Further recent data shows those effects increasing much faster than expected a few years ago. We may start seeing catastrophic results in as little as a decade – certainly within 20 or 30 years. In short global warming is our problem – not merely our grandchildren’s.


Tom Weisshappel 12.05.04 at 7:37 pm

Sad to say but 10 years might as well be 50 or 100 in the eyes of some of my fellow Americans.

I would guess that most business leaders’ vision extends out to 5 years at most. However, even this narrow vision is mainly focused on the next year or next quarter.

Politicians are only concerned if something will come back to bite them before they come up for re-election (OK – maybe I’m over-generalizing on that one but it seems to hold true more often than not). Given that the longest term in U.S. government is 6 years (for senators), it seems unlikely that any solution will be put forward by U.S. political leaders anytime soon.

I think, in the end, it’s up to each of us to do our part.

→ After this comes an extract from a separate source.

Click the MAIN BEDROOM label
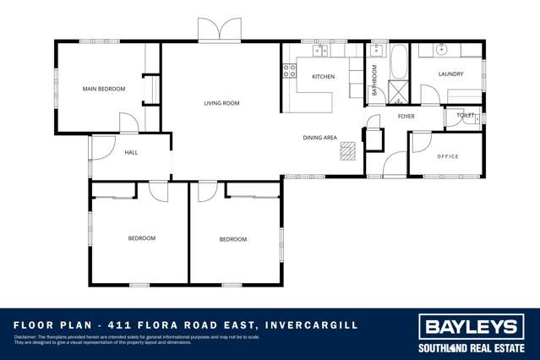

We need to continue to build our own awareness and let our actions flow accordingly. As small and insignificant as it may seem, what we do is really the only thing we have control of. And if enough of us do it, we can do more than any politician or business could ever hope to do.


Strange Doctrines 12.05.04 at 7:58 pm

Very nice job. I think they might have some work for you over at the CSC as well.